_READING TEXT_
------------------------------------
Happy Birthday Leelo!
Or, as Seymour just said, "Can you believe it's been three years since you squeezed that little guy out?"
Anyhow, a bit of backtracking:
Friday's GGRC evaluation was hell. Leelo hit the wall right after the last post. I couldn't reschedule because the evaluation had to take place before his 3rd birthday.
It was me and Leelo and a tiny conference room with two doctors and two social workers. Leelo cried and whined and mostly refused to participate, but amazingly was still able to demonstrate what a different boy he has become in the 9 months since they saw him last. Multiple delays compared to typical three-year-olds, but steadily improving. They seemed pleased that we are doing ABA, OT, DAN diets, etc., pumped me for details, and clucked a lot during what I am guessing were "correct" answers.
As the session wore on, the lead doctor stated that Leelo would continue to be eligible for services through them. Fine, expected. He then strangely offered me the choice of two diagnoses for Leelo: mentally retarded or autistic. I, uh, chose the latter--what the fuck was that about? No one has ever mentioned anything about mental retardation to me before except the semi-useless child psychologist from a year ago who said he definitely wasn't. These GGRC people deal with ten families like us every day, so I guess springing shit like that doesn't really faze them.
------------------------------------
_DATA EXTRACT_
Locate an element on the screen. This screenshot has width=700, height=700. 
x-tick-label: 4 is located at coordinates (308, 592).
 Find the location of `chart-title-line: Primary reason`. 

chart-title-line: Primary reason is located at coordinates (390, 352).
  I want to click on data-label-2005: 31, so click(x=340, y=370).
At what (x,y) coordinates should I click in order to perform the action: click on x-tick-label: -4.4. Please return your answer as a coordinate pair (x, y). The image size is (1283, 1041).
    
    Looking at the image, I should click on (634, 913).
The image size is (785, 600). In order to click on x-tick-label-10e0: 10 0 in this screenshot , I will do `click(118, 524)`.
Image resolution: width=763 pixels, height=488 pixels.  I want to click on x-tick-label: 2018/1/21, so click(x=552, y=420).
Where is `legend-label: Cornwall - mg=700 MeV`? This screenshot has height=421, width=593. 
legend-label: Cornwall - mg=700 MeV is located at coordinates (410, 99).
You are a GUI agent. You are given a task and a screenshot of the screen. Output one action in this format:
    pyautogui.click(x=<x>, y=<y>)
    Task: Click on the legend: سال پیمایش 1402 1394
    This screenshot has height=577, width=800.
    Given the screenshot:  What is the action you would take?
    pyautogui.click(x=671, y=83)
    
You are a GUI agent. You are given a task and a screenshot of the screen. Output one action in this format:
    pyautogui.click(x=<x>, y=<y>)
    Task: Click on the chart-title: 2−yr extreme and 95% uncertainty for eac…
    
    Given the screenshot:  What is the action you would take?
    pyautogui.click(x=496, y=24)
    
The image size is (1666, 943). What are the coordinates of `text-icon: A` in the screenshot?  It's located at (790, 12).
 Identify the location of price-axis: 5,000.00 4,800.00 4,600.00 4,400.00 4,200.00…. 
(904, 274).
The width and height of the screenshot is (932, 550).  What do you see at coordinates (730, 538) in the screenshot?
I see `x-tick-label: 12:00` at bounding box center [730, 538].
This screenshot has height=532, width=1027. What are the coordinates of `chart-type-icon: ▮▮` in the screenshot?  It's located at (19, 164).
------------------------------------
_TASKS TO CARRY OUT_
#1 Answer from the post about Leelo's birthday and evaluation:
(a) How many years have passed since Leelo was born, according to Seymour's remark?
(b) Besides the writer and Leelo, who was in the conference room for the GGRC evaluation?
(c) How many months had passed since the evaluators last saw Leelo?
#2 Transcribe the post about Leelo's birthday and evaluation between "As the session" and "really faze them.", inclusive.
#3 Carry on the post about Leelo's GGRC evaluation from its last sentence.
The records have no connection to the post about Leelo's birthday and evaluation.

_EXERCISE RESULTS_
#1
(a) Three years.
(b) Two doctors and two social workers.
(c) Nine months.

#2
As the session wore on, the lead doctor stated that Leelo would continue to be eligible for services through them. Fine, expected. He then strangely offered me the choice of two diagnoses for Leelo: mentally retarded or autistic. I, uh, chose the latter--what the fuck was that about? No one has ever mentioned anything about mental retardation to me before except the semi-useless child psychologist from a year ago who said he definitely wasn't. These GGRC people deal with ten families like us every day, so I guess springing shit like that doesn't really faze them.

#3
They made a final attempt on one of their tests, and got him to correctly and spontaneously verbally identify about 50 percent of their picture flash cards (between yells). At last, they then declared the evaluation over (probably because my stress-sweat had stenchified the entire room). There is an additional next-steps discussion that I need to have with the social workers, but Leelo doesn't have to be there so we rescheduled for next week.
The next 24 hours were an odd bubble in time as an amazing number of errands were run, further appointments rejected by Leelo, activity books were finished and submitted in time to avoid Kinko's, Iz was retrieved from altruistic Jo, the house became not only clean but party and guest-lodgers ready, relatives arrived and were chatted with put to bed woken up and breakfasted, every pot in the kitchen was used at least once--and somehow it all got done and then the festivities were upon us.
Leelo's birthday party was a whole mess of fun. For us, anyhow. And, despite sleeping through the first half and being grumpy for the next sixth, he really seemed to enjoy the last third. Tolerated us singing to him, had fun with the jumper and parachute. Didn't eat a friggin' bite of any of the food set out for him (and I whipped up all that theoretical food somehow, excepting the pakoras which we may have for dinner tomorrow, and the meatloaf which ended up being more of a meat pile).
All the kids seemed to have a good time. Some partygoing parents may not forgive me for allowing their children unlimited access to bodypainting crayons, but the kids loved it and the party was for them. I did warn everyone to dress in grubber wear. Iz and her cousin Danielle must have gone through at least 5 design iterations, finally settling on full black face Coal Miner since it went well with the party hard-hats.
Lovely moment: sweet Moomin (age 3) asked Leelo to please not be sad during his grumpy phase. I asked Moomin if Leelo's crying made him worried (M. is a sensitive boy), and he said no, he wasn't worried, he just wanted Leelo to be happy. Earnestly, seriously. That boy is going to have the swoony girls fawning all over him in high school.
Ep's poor boy had to go home early, as he was set upon by a fast-moving fever. True vegetarian Ep was probably grateful to get away from the smell of the meat pile.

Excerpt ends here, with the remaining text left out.